Text passage:
** START **
Chaos Engineering is an exciting space. As it is today, it's still very new, but it's gaining traction. When it comes up in conversation, people know of it and why we need it. From talking to engineers, Chaos Engineering is something that they want to implement eventually. As distributed cloud architectures and systems become more prevalent, I think Chaos Engineering will play an important role in ensuring a system's availability and durability. The costs are too high to not to. I look forward to seeing how Chaos Engineering get adopted.
Chaos Engineering has a marketing problem. It often gets interpreted as breaking things on purpose. Unfortunately, such an interpretation excludes safety considerations. In reality, Chaos Engineering is nothing but controlled hypothesis testing to test some assertions about a proposed change in the architecture of a system. You make a hypothesis about how the system would behave in a given failure mode, and then you perform a controlled test of that failure mode. There is nothing chaotic about this.
Most attempts today still seem to be testing small scale failure models such as introducing latencies or turning off machines in pre-production environments.
I see two opportunities for Chaos Engineering:
- Help teams better understand the physics of complex failure modes. This is possible when you start making hypotheses about production incidents and test those in controlled conditions. This is hard and time-consuming, and yet essential to gain comfort in dealing with failures.
- Enable testing of redundancy and compartmentalization. As simple as these principles are, breaking these principles due to ever-changing dependencies is quite easy.
Chaos Engineering is the practice of hypothesis testing through planned experiments to gain a better understanding of a system’s behavior.
We have today reached the point where Chaos Engineering has gone from just being a buzzword and practice used by a few large organizations in very specific fields, to it being put in to use by companies of all sizes and industries. It’s quite easy to make the comparison to where experiment testing, automation, and observability was 5-10+ years ago. We’ve seen Chaos Engineering move from only being a conference talk topic to a widespread practice.
A lot has happened in the last couple of years regarding tools for Chaos Engineering, both on the commercial side and on the open-source side, which has made it easier to get started. Much of the focus is still on traditional infrastructure such as virtual machines and containers, so I believe there will progress made on tools for experimenting with managed cloud services and the serverless space.
All the best software engineers know that code is just a fraction of the work you need to do to ship a robust new feature. There is documentation, monitoring, instrumentation, and testing.
There are different kinds of test cases, unit, functions, end to end, integration and so on.
A few years ago DevOps introduced a new layer of complexity for sysadmin: code. Programmatically provisioning your infrastructure doesn't make your system more reliable.
Today Chaos Engineering according to me is the test framework for reliability. It is a practice you should use to validate scenarios such as:
- What happens to my queue if I stop the workers for 5 minutes? What if the workers become very slow at handling messages?
- Let me try to bring down my MySQL master time to time to see how writes recover.
Being able to answer these questions is a significant step forward, but I don't think this is enough. I expect to see Chaos Engineering to be driven more by telemetry data from infrastructure and applications. From what Charity Major calls observability.
If we do Chaos Engineering right, we will put a controlled, but still significant amount of stress on our systems. It means that we need to learn as much as we can from every new session.
** END **
Exercise aim:
In the passage on Chaos Engineering, which two principles does the second listed opportunity say Chaos Engineering can enable testing of?

Text and item location records
** START **
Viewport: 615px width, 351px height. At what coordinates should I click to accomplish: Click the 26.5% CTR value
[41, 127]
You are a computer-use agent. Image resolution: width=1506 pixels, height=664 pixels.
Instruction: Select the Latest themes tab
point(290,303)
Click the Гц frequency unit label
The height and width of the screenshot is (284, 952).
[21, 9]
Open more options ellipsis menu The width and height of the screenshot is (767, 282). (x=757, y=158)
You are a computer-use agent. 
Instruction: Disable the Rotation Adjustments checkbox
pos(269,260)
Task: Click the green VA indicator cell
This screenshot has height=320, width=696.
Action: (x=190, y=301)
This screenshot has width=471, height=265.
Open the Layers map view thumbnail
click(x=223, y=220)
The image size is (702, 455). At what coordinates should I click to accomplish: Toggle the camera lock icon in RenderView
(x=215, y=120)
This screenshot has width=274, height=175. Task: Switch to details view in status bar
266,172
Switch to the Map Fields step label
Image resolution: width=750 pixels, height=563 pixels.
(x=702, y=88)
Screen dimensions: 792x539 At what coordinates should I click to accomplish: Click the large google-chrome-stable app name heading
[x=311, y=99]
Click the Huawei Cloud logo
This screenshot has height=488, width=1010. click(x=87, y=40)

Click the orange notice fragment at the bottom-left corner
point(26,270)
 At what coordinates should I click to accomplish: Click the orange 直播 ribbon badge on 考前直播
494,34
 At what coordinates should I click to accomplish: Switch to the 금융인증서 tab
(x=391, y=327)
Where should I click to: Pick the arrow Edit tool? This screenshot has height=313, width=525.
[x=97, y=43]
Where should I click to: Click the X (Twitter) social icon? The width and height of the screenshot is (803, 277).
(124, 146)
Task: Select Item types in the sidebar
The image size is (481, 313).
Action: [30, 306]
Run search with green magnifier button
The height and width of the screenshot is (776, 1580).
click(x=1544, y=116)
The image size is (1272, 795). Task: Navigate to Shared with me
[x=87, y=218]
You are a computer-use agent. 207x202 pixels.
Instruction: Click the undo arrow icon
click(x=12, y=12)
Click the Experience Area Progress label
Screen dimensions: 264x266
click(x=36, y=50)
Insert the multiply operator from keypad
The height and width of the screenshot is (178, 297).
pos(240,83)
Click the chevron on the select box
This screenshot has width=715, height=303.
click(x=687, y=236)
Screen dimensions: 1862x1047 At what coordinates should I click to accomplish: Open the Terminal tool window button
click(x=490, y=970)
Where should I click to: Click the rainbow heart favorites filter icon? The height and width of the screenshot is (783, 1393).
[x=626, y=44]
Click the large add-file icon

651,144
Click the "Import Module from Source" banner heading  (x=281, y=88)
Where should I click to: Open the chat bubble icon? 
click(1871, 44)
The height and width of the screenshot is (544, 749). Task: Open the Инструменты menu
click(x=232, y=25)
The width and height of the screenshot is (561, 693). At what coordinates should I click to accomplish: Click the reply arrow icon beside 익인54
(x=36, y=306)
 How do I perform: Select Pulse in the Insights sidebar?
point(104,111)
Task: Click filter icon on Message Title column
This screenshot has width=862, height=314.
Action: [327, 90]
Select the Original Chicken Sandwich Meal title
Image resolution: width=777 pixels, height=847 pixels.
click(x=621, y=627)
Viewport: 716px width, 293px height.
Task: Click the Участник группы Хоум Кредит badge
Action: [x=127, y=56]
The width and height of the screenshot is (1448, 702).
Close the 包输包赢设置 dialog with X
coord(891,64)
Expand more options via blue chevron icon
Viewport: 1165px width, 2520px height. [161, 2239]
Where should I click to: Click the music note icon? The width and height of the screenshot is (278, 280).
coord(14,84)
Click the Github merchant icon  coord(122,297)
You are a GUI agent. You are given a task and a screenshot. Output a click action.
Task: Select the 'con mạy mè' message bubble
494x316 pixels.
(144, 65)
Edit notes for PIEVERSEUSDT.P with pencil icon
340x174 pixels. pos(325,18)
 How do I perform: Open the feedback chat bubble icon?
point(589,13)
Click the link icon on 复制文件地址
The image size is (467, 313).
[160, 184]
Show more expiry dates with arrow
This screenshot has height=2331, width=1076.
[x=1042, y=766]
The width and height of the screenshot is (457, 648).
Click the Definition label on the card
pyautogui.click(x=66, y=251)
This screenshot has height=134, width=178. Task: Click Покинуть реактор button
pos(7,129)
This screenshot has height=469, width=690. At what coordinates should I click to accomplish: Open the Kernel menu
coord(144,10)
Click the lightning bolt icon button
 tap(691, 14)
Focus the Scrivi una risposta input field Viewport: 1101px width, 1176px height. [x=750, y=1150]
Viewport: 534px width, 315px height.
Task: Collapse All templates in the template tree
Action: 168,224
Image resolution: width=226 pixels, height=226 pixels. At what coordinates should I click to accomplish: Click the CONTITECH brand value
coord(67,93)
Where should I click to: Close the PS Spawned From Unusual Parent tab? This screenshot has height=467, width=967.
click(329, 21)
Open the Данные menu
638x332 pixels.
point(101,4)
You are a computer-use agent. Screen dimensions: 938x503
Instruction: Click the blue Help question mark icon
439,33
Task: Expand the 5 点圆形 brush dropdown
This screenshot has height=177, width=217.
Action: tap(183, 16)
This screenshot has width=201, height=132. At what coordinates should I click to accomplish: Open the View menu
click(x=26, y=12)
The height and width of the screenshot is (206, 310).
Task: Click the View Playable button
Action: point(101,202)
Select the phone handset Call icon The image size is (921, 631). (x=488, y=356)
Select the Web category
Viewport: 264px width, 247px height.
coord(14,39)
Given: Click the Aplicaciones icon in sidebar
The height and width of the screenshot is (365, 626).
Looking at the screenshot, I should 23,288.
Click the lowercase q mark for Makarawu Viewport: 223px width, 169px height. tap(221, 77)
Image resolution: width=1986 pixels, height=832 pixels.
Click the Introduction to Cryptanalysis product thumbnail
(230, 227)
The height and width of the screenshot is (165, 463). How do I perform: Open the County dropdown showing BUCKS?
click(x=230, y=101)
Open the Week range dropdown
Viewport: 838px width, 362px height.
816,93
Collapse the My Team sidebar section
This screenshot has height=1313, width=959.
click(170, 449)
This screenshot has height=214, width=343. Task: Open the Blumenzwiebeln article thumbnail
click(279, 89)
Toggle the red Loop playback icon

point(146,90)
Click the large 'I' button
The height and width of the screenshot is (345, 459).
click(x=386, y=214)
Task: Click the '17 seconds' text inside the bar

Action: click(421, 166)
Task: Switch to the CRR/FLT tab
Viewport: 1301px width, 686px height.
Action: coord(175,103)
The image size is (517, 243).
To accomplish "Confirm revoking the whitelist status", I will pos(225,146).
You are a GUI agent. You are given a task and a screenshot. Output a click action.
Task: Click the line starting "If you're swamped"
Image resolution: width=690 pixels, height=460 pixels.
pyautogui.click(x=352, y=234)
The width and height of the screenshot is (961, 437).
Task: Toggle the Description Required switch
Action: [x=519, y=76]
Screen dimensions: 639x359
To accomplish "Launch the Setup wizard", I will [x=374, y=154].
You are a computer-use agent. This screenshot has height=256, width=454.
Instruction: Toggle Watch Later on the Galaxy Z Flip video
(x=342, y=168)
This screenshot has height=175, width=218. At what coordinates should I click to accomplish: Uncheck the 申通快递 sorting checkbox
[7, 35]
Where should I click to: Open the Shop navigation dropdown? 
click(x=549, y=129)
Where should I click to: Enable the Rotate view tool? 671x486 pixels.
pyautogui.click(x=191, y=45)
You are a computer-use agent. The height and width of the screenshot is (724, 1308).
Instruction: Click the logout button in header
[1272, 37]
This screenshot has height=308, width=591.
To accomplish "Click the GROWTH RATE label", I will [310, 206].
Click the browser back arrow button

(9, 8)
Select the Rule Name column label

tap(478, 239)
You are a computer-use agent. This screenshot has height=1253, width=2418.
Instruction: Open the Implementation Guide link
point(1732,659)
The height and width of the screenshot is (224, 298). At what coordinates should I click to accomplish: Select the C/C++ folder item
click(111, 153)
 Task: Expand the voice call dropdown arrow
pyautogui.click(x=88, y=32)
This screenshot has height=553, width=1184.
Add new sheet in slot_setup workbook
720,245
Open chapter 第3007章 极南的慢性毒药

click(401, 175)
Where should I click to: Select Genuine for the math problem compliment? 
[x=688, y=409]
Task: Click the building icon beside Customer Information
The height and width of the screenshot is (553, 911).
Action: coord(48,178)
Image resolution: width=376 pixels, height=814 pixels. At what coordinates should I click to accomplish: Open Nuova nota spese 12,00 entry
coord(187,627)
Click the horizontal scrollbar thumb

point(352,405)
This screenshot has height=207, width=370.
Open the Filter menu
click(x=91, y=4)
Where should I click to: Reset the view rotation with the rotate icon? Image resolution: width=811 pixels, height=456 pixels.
** END **
The result:
Redundancy and compartmentalization.